A Management buy-out (MBO)
is an acquisition of a business
by the management team through debt (senior or mezzanine financing
provided by banks) and/or equity financing from the business owner or private equity groups
. Every MBO has different nuances
, but the basic structure follows a pattern. The management team, along with their financial backers, forms a holding company which then goes on to acquire the target business. The management team will need to inject, raise, or borrow sufficient capital to pay the seller, cover initial working capital
requirements, and pay transaction fees.
Necessary Elements For Success
A management buyout will most likely succeed
if these required elements are present:
- A strong management team that is bankable (i.e. they know the business well and banks/investors would financially back the team in completing the acquisition)

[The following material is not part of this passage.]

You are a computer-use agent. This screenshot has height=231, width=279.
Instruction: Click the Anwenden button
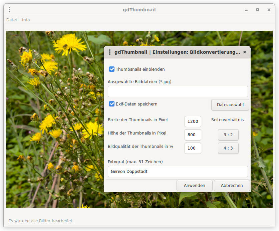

- A CEO or person that can lead the other management team members through the process and the business after acquisition
- A clear strategy for executing the business acquisition and negotiating funding from financial institutions and potential investors.
Advantages and Disadvantages
Some advantages of a management buyout include:
- Loyalty and a sense of belongingness that becomes more evident among the members of the management team since they play a vital role in the entire process of a management buyout.
- Motivation for every employee of the existing company regardless of his/her current position to contribute effectively for overall success.
- Closer relationship between the existing business and the chosen investor or financial institution who had expressed interest to fund their financial needs during an MBO.
On the flipside, an MBO will also have some disadvantages and challenges:
- An MBO will not typically generate the highest purchase price for an existing business owner.
- There are many different parties involved (who also have their own team of advisors,) which generally consist of the management team, financiers, and the owners.
- The complexity of the deal itself which can easily overwhelm existing owners. For instance, legal contracts associated with MBOs are typically more complex than in a normal business sale, as there are at least three parties involved, rather than two.
- The amount of care that must be taken to preserve relationships with customers, suppliers, and creditors. Maintaining these relationships is crucial to ensure the long term viability of the business that is being transferred from one owner to another.